More on Practical Utopias
Here is the certificate that all Fellows of 2022 Practical Utopias are receiving. They are the pioneers who participated in the first-ever season!
And here are the words I used to introduce the concept to them:
Hello, my name is Margaret Atwood. I’ve been interested in utopias – worlds we would like to live in – and dystopias – worlds we would hate to live in – for a very long time. My novel The Handmaid’s Tale is a dystopia – most of us wouldn’t like to live there.
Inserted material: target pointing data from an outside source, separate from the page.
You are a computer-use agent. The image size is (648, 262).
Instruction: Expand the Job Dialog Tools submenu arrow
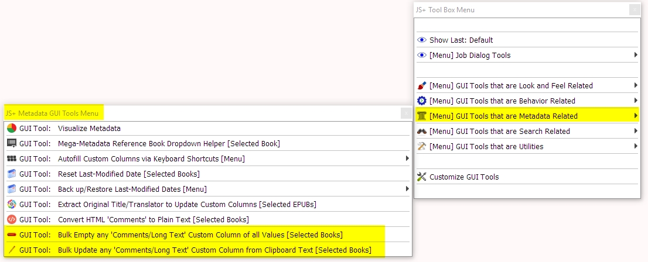coord(636,55)
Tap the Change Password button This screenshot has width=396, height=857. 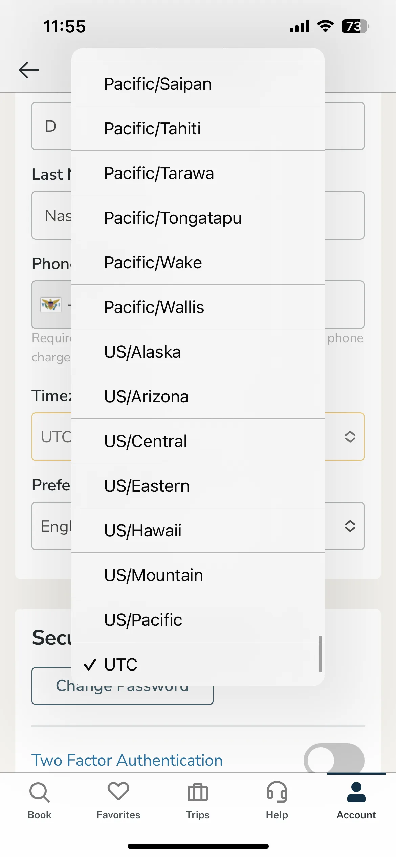tap(123, 686)
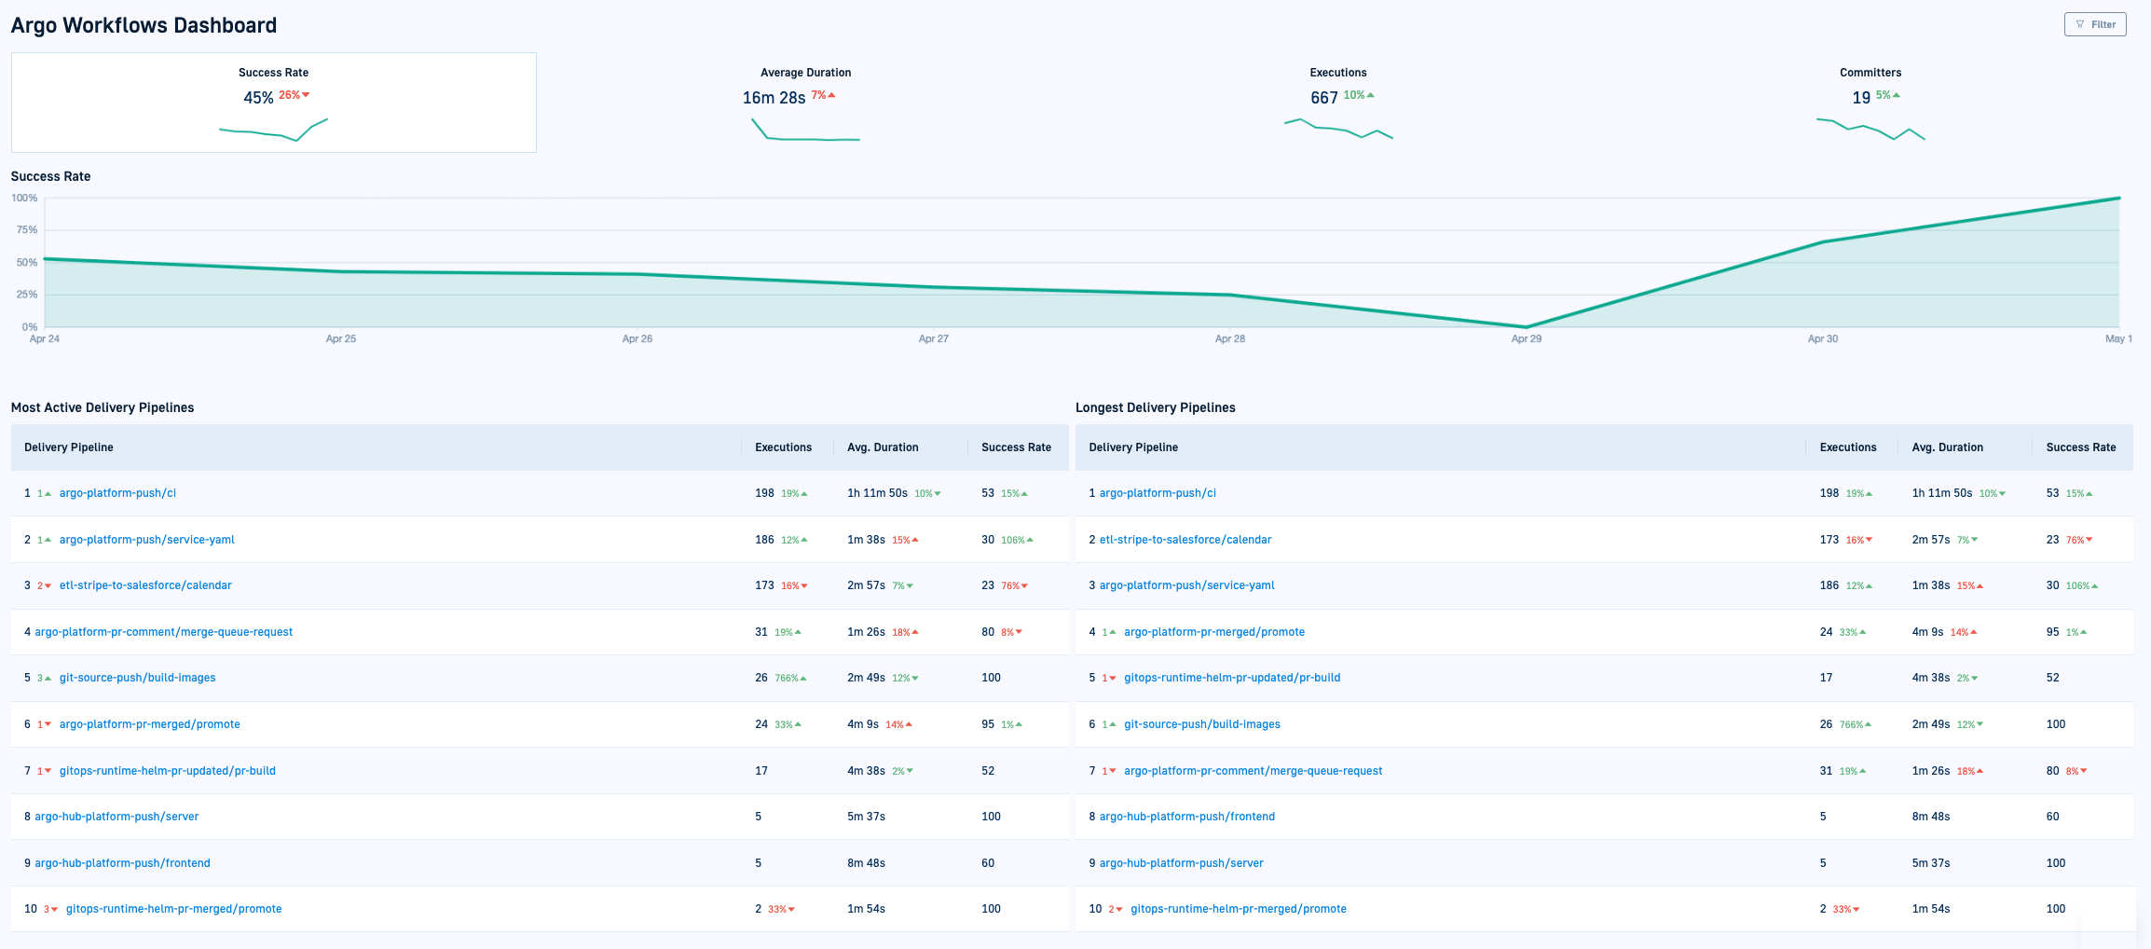Open the Executions sparkline chart
The image size is (2151, 949).
[1338, 130]
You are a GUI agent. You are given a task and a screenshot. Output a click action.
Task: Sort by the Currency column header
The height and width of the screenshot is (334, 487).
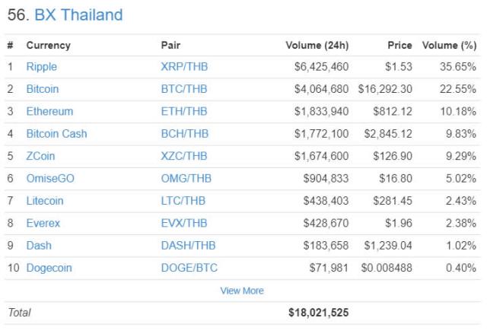click(x=48, y=46)
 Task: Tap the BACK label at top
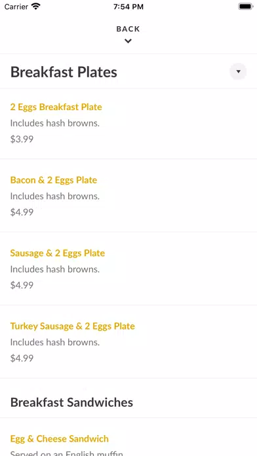click(128, 29)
It’s a totalitarianism – so, fun for those at the top, just not everyone else.
My novel series MaddAddam is a dystopia with a couple of utopian communities embedded inside it.
And in my non-fiction book, In Other Worlds, I talk about quite a few of these invented worlds.
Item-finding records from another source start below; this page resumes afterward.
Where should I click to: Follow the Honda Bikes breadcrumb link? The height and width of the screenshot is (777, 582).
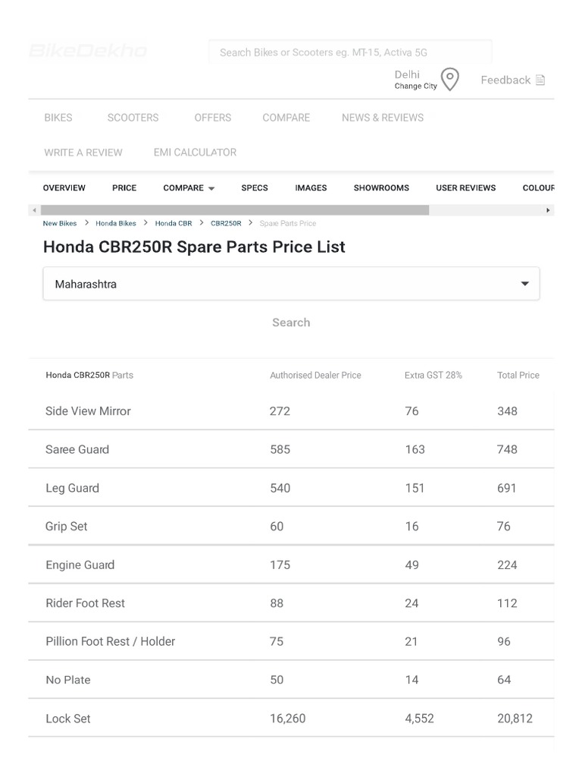click(116, 224)
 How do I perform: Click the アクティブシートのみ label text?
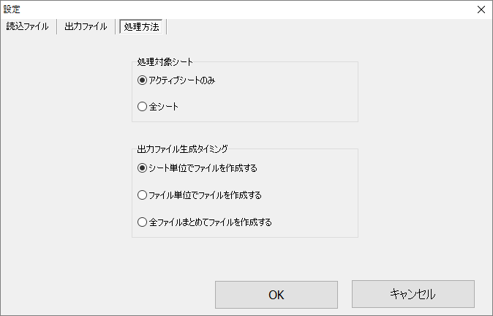(x=182, y=80)
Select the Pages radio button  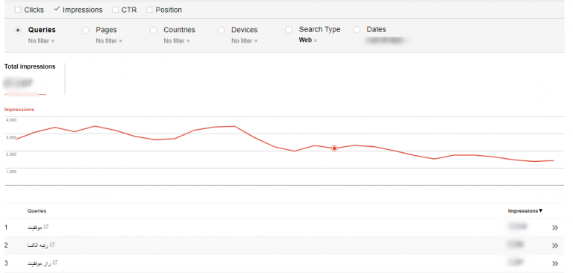[x=86, y=31]
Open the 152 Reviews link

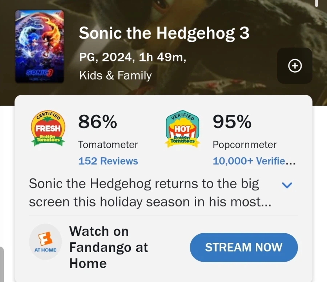108,161
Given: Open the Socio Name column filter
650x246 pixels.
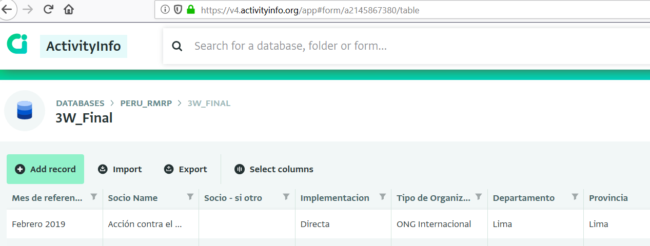Looking at the screenshot, I should (x=190, y=197).
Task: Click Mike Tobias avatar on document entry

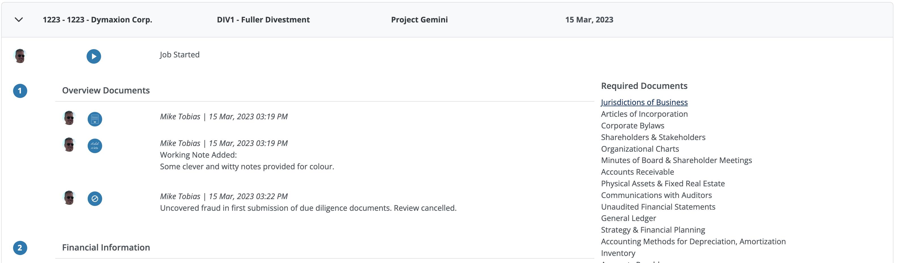Action: pyautogui.click(x=69, y=118)
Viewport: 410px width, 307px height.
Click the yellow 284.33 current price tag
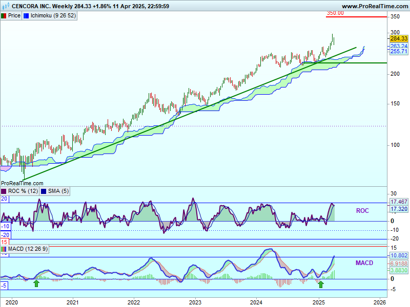pos(398,38)
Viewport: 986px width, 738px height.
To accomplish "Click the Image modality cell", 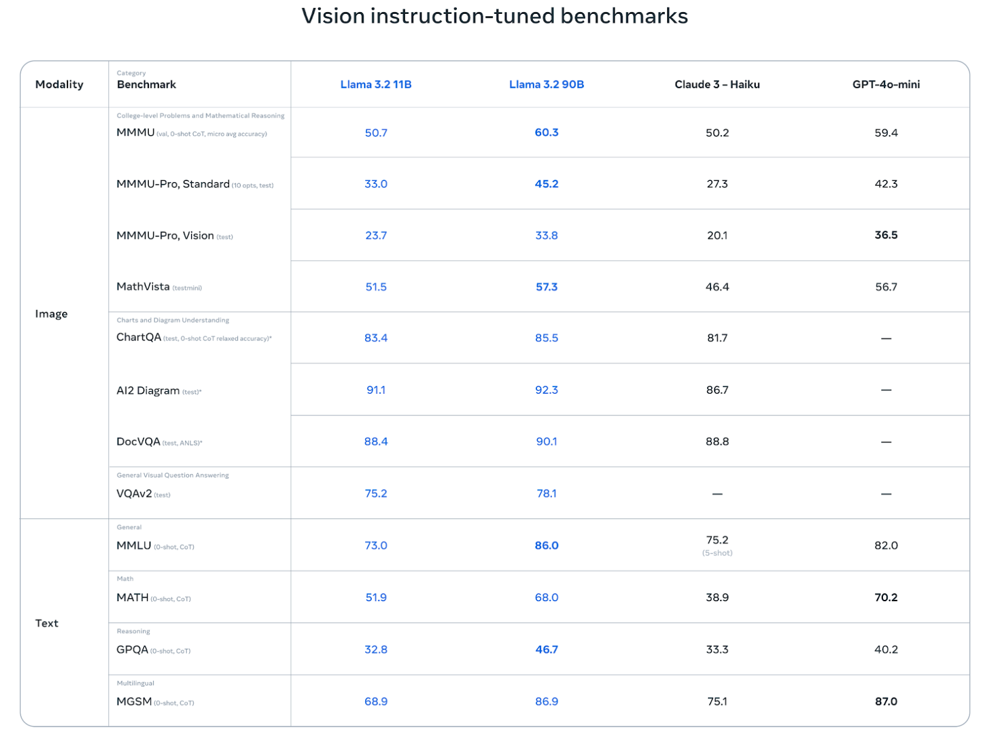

I even drew the endpapers -- very impractical!
Literary utopias are impractical – we can’t actually live there.
Real life attempts at perfect societies have been made – we’ll talk about those later – but they’ve tended to go pear shaped and turn into dystopias, or else just peter out.
So why should we try?
All utopias have addressed the pressing issues of their day – in the 19th C they were poverty, disease, pollution, the “woman question”, to name a few – and we have a bunch of pressing issues of our own day, as I’m sure you have noticed.
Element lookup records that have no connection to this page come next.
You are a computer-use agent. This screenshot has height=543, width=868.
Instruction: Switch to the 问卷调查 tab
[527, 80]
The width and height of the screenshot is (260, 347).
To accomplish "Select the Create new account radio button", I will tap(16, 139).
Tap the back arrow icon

We’ve heard a lot of doom and gloom… but unless there is also hope, nothing is done, because why bother? So Practical Utopias is an experiment in hope.
Our goal is to create, as a group, some future worlds that would be better than what we have, and that could actually work. Our worlds should be: Carbon neutral or carbon negative; scalable, that is, our plan can be built out, and cheap enough so it’s largely affordable; and attractive enough so that people will actually want to do it.
This is not a competition. There are no grades, though there will be evaluations from people who can help us decide how practical we have been. That is: Could it work? And: is it an improvement?
We are not trying for perfect. Ideas about what is perfect differ anyway. We are trying for better.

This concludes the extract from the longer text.